═════ ТЕКСТОВЫЙ БЛОК

Поскольку Михаил Ставницер был номенклатурой, то на семью распространялось правило «вырывать сорняк с корнями». То есть жен отправляли или вслед за мужьями, или в ссылку, а несовершеннолетних детей отправляли в детские дома. Не дожидаясь этой милости власти, Александра Викторовна уехала из Бобрик-Донского в Одессу. Вот где пригодилась «северная броня» на Франца Меринга! При жесточайшем кризисе жилья эта комнатка оставалась за семьей. Трудно сказать, как повели бы себя соседи, узнай, что дефицитная жилплощадь принадлежит врагу народа. Но все обошлось.
Все, что происходило дальше, трудно понять и пояснить, не зная той глубины чувств, на которых стояла семья, и взаимных обязательств мужа перед женой и жены перед мужем, которые были им привиты воспитанием в семьях и в обществе. Александра Викторовна неслучайно ерничала по случаю «обобществления» жен и мужей, интерпретируя по-своему аббревиатуру ВЛКСМ. Для нее все дети были во благо, для нее не было беременностей нежелательных, не ко времени, и рожала она, сколько Бог послал.
Родив в феврале 1938 года дочь Серафиму, она решила идти вызволять мужа. Конечно же, это было чистым безумием выступать в поход против Молоха, а сталинская репрессивная машина была пострашнее Молоха, но никакие отговоры и увещевания ее не остановили. В Одессе у Михаила Фроимовича был старший брат Лев. Она упросила его принять двух старших – Раду и Эрнста, а меньшеньких – Вадима и Виктора – отдала в детский дом и с шестимесячной Серафимой отправилась в Москву.
С будущим наркомом угольной промышленности Оникой, а тогда одним из заместителей наркома, Александра Викторовна была знакома и знала, что он Ставницера ценил и любил. Они вместе разрабатывали в Подмосковье технологии механизированной проходки штреков и бурения.

══════════
═════ ПРЕДОСТАВЛЕННЫЙ МАТЕРИАЛ

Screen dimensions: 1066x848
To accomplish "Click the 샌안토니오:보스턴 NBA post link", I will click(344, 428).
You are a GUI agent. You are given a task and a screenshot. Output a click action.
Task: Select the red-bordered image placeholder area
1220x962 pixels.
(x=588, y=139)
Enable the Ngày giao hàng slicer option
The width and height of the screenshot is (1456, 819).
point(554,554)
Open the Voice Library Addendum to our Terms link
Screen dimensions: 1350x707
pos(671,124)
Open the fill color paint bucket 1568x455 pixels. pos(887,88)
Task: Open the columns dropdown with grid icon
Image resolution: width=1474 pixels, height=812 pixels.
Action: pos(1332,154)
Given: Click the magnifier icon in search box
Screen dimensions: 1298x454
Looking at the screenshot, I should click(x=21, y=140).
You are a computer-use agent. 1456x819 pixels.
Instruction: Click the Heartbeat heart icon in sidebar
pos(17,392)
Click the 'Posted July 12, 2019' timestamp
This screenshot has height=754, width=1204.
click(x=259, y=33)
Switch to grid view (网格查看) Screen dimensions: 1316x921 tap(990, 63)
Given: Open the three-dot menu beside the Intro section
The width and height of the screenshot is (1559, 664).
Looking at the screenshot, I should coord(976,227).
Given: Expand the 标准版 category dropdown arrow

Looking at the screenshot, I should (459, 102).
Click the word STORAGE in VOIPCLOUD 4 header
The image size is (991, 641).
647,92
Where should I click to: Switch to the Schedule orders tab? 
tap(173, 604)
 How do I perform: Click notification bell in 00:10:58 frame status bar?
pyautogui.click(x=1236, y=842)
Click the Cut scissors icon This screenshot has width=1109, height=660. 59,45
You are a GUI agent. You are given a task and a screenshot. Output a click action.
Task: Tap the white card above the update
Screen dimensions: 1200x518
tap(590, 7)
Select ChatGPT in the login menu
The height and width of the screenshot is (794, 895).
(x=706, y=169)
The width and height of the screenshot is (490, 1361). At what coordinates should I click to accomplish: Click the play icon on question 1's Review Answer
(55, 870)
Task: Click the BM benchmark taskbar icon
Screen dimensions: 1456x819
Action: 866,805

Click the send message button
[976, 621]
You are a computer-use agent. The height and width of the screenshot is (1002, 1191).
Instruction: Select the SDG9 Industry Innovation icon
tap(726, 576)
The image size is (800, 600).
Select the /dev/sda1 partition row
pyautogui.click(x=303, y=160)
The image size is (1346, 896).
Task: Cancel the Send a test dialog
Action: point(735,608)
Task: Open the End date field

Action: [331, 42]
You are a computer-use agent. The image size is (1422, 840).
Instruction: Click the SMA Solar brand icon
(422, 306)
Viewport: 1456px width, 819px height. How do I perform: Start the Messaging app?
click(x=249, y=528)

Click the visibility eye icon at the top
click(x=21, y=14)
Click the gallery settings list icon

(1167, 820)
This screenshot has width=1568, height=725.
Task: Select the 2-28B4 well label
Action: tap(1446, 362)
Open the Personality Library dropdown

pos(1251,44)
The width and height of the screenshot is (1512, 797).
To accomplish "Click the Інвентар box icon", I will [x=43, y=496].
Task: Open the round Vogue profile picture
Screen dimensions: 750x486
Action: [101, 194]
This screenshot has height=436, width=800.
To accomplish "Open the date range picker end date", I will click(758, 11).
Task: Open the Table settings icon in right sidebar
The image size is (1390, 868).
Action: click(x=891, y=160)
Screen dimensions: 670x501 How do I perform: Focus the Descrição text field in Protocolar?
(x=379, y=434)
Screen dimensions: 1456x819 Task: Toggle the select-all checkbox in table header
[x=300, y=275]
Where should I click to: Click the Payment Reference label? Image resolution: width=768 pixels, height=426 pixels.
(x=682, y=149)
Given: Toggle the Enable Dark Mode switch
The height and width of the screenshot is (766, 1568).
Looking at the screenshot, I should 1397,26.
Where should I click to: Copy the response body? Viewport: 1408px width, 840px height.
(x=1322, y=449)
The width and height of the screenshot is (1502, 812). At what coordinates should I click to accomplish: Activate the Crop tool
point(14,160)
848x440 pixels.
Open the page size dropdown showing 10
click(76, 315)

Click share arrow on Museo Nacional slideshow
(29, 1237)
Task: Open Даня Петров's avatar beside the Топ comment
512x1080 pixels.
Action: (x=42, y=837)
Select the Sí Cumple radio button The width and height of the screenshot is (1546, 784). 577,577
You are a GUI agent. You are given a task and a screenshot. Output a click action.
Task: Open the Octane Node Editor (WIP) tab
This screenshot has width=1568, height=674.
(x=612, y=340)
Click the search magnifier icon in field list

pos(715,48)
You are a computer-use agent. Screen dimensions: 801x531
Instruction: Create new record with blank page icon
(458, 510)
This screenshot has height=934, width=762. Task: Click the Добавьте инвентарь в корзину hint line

══════════

### [ФОРМУЛИРОВКИ ЗАДАНИЙ]
1) Изложите текст о семье Михаила Ставницера в двух предложениях.
2) Продолжите рассказ о семье Михаила Ставницера с того места, где текст обрывается.

### [ОТВЕТЫ ПО ПОРЯДКУ]
1) Не дожидаясь, пока семью Михаила Ставницера как номенклатурного работника разлучат ссылкой и детскими домами, Александра Викторовна уехала из Бобрик-Донского в Одессу, где за семьей оставалась комнатка на Франца Меринга. Родив в феврале 1938 года дочь Серафиму, она решила вызволять мужа: Раду и Эрнста оставила у его старшего брата Льва, Вадима и Виктора отдала в детский дом, а сама с шестимесячной дочерью отправилась в Москву.

2)
Оника принял Гуранскую не в наркомате, он пригласил ее домой. Дело Ставницера он знал, оно «политикой не пахло», но свистком дежурного по переезду паровоз не остановить. Официальное вмешательство пользы не дало бы. По его рекомендации Гуранская написала просьбу о помиловании на имя Председателя Президиума Верховного Совета СССР М. Калинина. Тонкость замысла была в том, что у Оники с Калининым были свои отношения. Он забрал письмо, чтобы передать его из рук в руки, попросил Гуранскую набраться терпения и никуда больше не обращаться, снабдил ее деньгами, литером на купейный билет до Одессы. Александра Викторовна отправилась вызволять теперь детей из детского дома и налаживать новую, без главы семьи, жизнь.
Как развивались события, семья узнала нескоро. Как нарком Оника имел правительственную дачу и соседствовал с Калининым. Всесоюзный староста был единственным человеком в СССР, имевшим право помиловать осужденного. На это и был расчет.
Ни Калинин, ни Оника не принадлежали к кремлевской, как теперь бы сказали, верхушке. Конечно, Михаил Иванович входил в высшую иерархию страны, был близок к Сталину, но… Как и Оника, он был еще связан пуповиной с «почвой», из которой вышел, трудно вписывался в вождистские забавы на ближних или дальних дачах, вместо заморских вин и кушаний предпочитал хлопнуть рюмку родной водки под лично собранные и засоленные грибки осенью, а выпив и закусив – попеть народные песни. Оба предавались этому удовольствию так часто, как им хотелось. А такого хочется всегда. И была у них еще одна общая страстишка – шахматы. Сражались всегда с упорством и с переменным успехом. Калинин якобы всегда победам по-ребячьи радовался, так же по-ребячьи обижался, проигрывая.
Оника не раз просил Калинина помиловать Ставницера. Но Михаил Иванович всякий раз брал просьбу Гуранской в руки и, помолчав, возвращал ее Онике. Опытный царедворец Калинин хорошо знал состояние погоды, которую теперь делал новый «нарком всего» Лаврентий Берия. Видимо, он тонким чутьем бюрократа понимал, что время для помилования еще не наступило, что оно не останется незамеченным и может вызвать подозрение или сомнение идеологов репрессивной политики. Но глубокой осенью 1940 года, выпив после победы в шахматной партии по рюмке, закусив груздями, благодушный Калинин вдруг сказал Онике: «Ладно, давай сюда твоего жида. Помилую…» Вышел Михаил Фроимович то ли под Новый год, то ли сразу после, уже в сорок первом – дата затерялась в радости. Перед появлением в Одессе он успел побывать в наркомате, Оника дал ему время отдышаться после лагерей и обещал трудоустроить подальше от мест, где арестовали.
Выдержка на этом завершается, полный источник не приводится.